If we specify tensor, we need to specify how this array "transforms" under certain matrix operations.

A spinor is going to be a tensor with a **group action** in addition to the other transformation rules. In particular an $SU(2)$ group action.

This already happens in linear algebra. Take the function $T: (1,0) \mapsto (1,1), (0,1) \mapsto (1,-1)$. We can write this as a $2 \times 2$ matrix:

$$\left[ \begin{array}{cr} 1 & 1 \\ 1 & -1 \end{array}\right]$$

These matrices have eigenvalues and eigenvectors. We have to solve the equation:

$$ \lambda^2 + 2 = 0$$

We get eigenvectors of $\lambda = \pm \sqrt{2}$. The eigenvectors are $(1 \pm \sqrt{2}, 1) $ and the diagonal form is:

$$\left[ \begin{array}{cr} \sqrt{2} & 0 \\ 0 & -\sqrt{2} \end{array}\right]$$

The same geometric object a "linear transformation" can be one of two different matrices depending on the basis we choose!

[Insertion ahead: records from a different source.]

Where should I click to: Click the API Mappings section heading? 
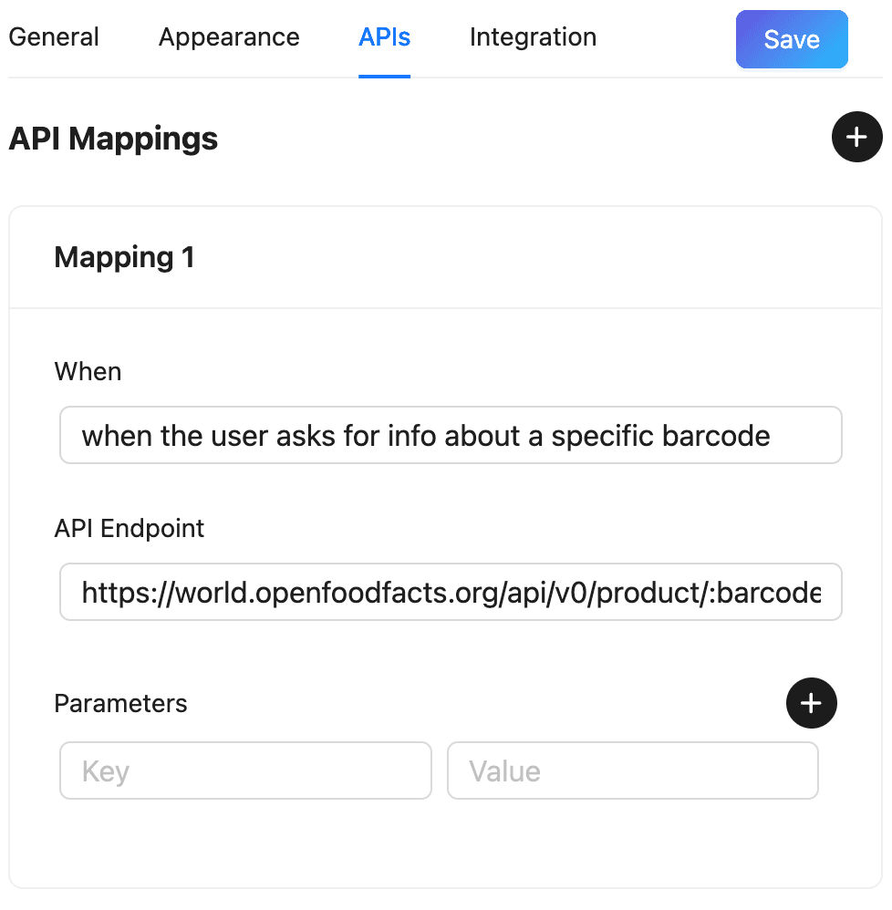point(113,139)
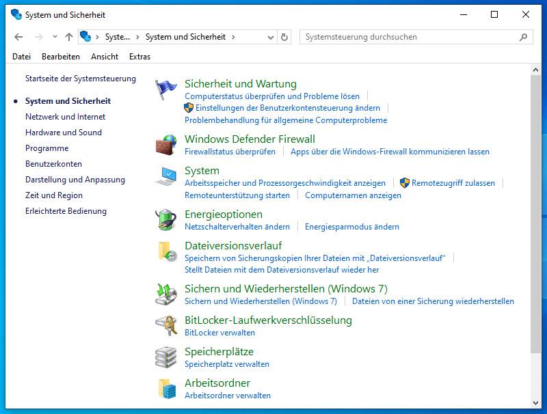Screen dimensions: 547x414
Task: Click the System computer monitor icon
Action: coord(166,176)
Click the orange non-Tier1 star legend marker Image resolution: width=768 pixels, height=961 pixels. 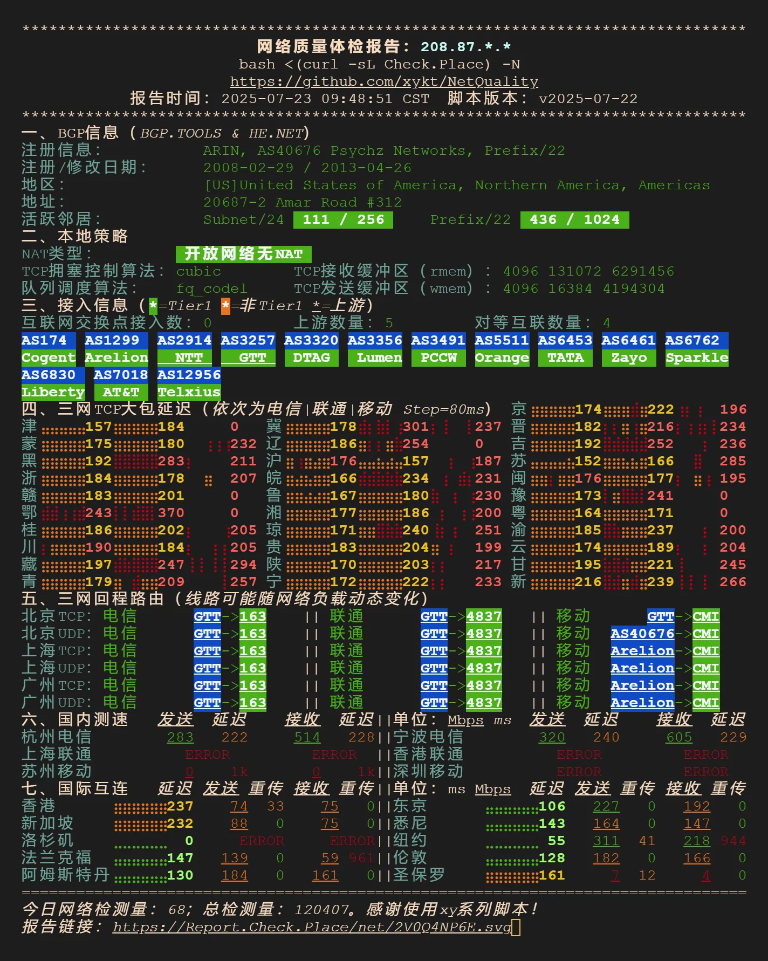pyautogui.click(x=225, y=306)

In differential geometry we can consider the **metric tensor**:

$$ dz^2 = dx^2 + dy^2 $$

If we switch to polar coordinates: $x = r \cos \theta, y = r \sin \theta$. Then $dx = -r \sin \theta \, d\theta + \cos \theta \, dr$ and $dy = r \cos \theta \, d\theta + \sin \theta \, dr$. Then

\begin{eqnarray*} dz^2 &=& (-r \sin \theta \, d\theta + \cos \theta \, dr)^2
+ ( r \cos \theta \, d\theta + \sin \theta \, dr)^2 \\
&=& (r d\theta)^2 + dr^2
\end{eqnarray*}

It should not matter if we compute the arc length in polar coordinates or cartesian, it should give the same answer.